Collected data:

++++++++

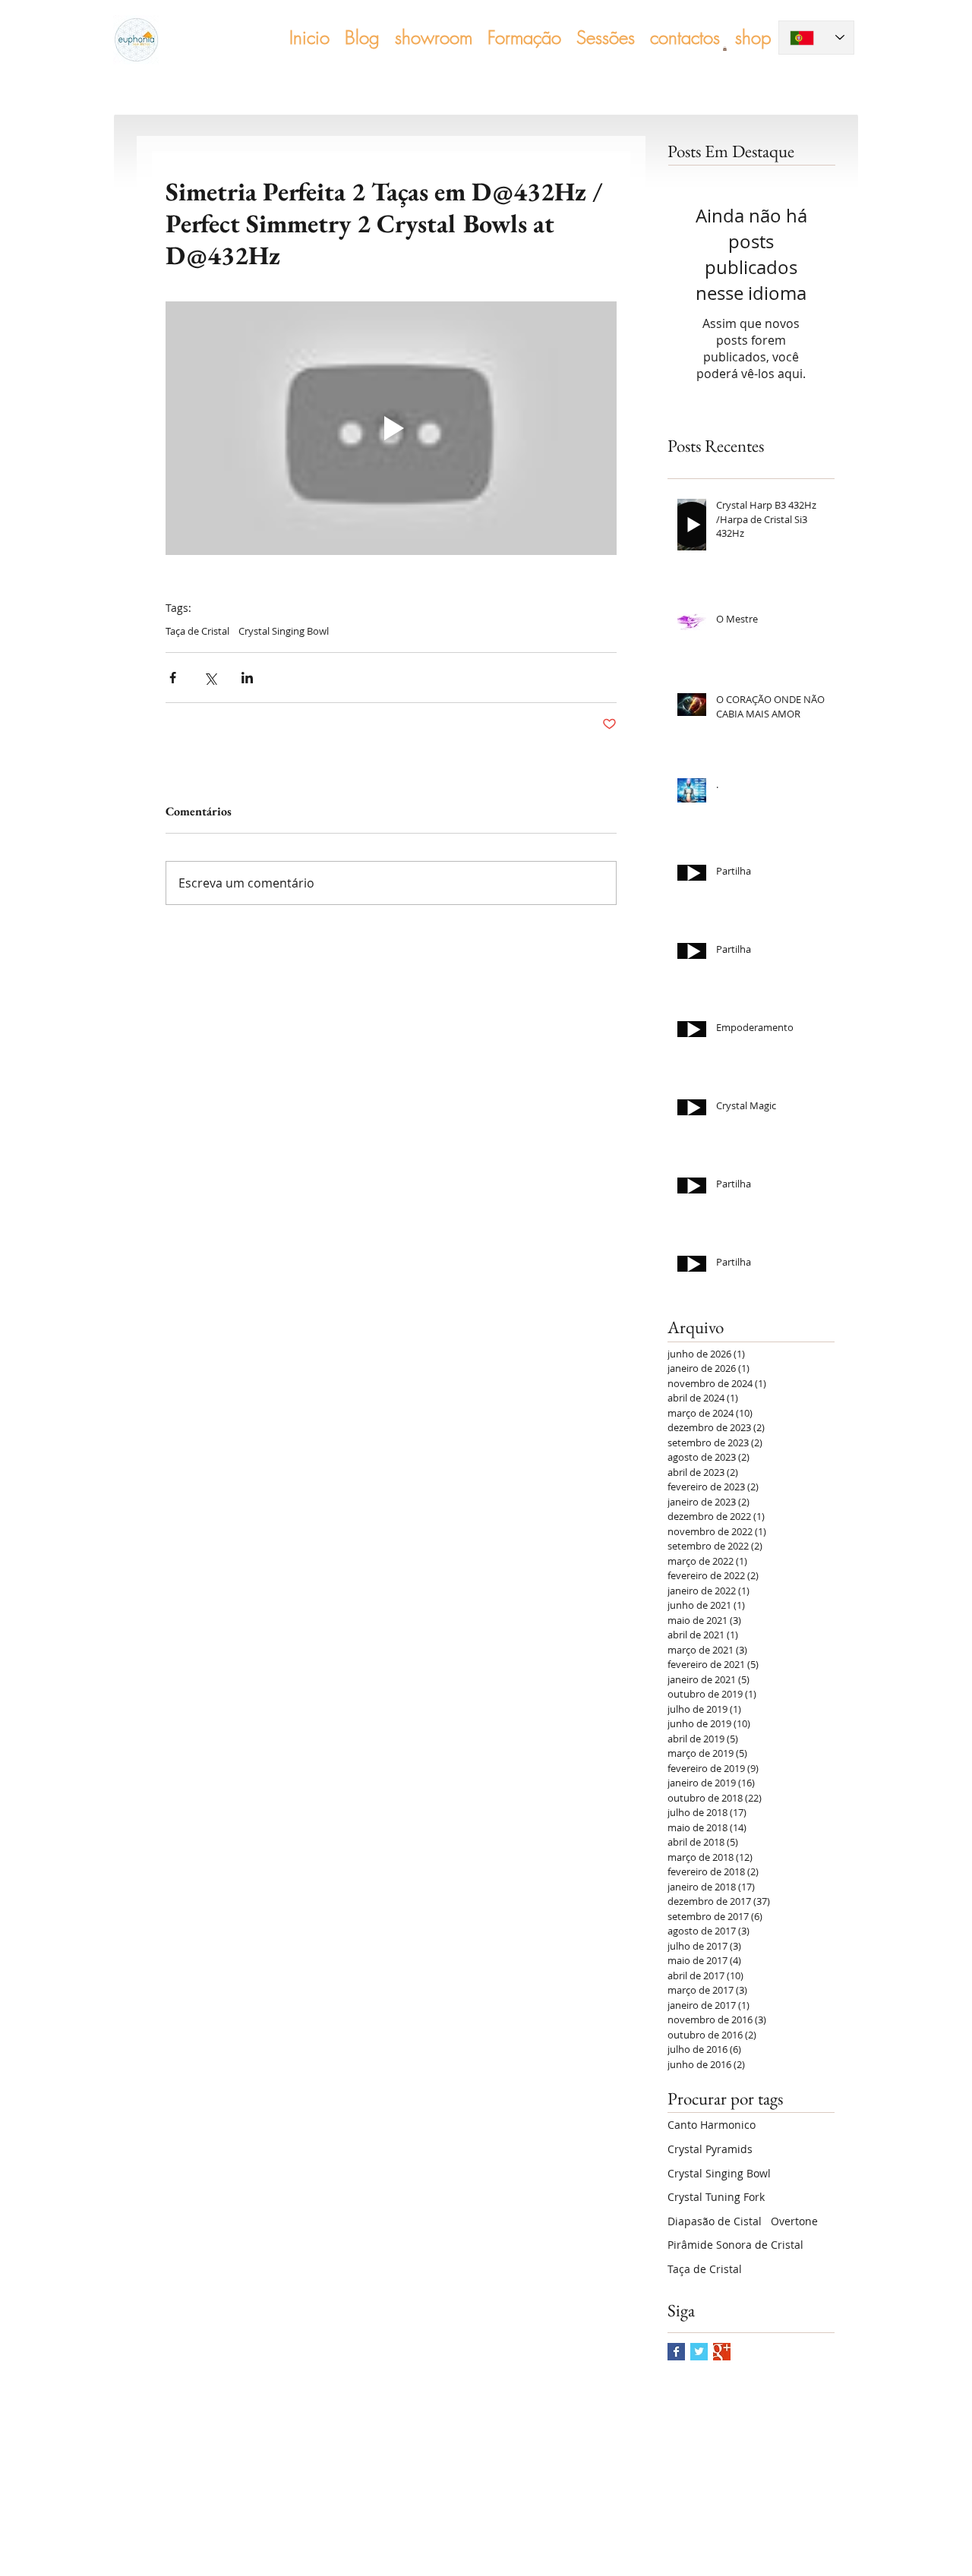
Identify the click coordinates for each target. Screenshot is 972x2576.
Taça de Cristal (197, 631)
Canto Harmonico (711, 2124)
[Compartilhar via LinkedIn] (247, 677)
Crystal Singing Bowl (283, 631)
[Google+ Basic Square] (722, 2351)
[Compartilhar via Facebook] (173, 677)
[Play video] (391, 428)
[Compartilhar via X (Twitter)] (210, 677)
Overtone (794, 2221)
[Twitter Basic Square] (699, 2351)
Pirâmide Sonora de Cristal (735, 2244)
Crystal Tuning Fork (716, 2197)
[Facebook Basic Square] (676, 2351)
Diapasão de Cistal (714, 2221)
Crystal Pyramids (710, 2149)
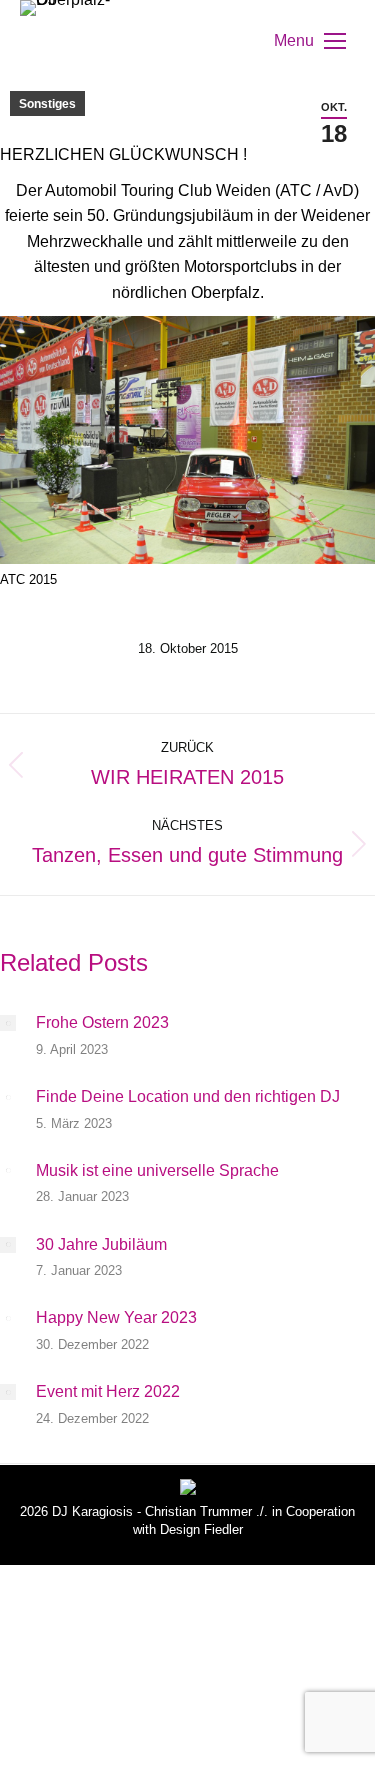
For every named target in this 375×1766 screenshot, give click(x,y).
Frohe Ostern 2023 (102, 1022)
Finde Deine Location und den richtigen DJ (188, 1096)
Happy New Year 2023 (116, 1317)
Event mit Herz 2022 (108, 1391)
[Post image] (8, 1023)
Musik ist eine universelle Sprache (157, 1170)
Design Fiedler (201, 1529)
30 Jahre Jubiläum (101, 1244)
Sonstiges (47, 104)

++++++++

PROBLEM TO SOLVE - Reply with an exact copy of the lines running from the one containing "[Post image] (8, 1023)" through the end of the entries above, both ends included.

YOUR RESPONSE -
[Post image] (8, 1023)
Musik ist eine universelle Sprache (157, 1170)
Design Fiedler (201, 1529)
30 Jahre Jubiläum (101, 1244)
Sonstiges (47, 104)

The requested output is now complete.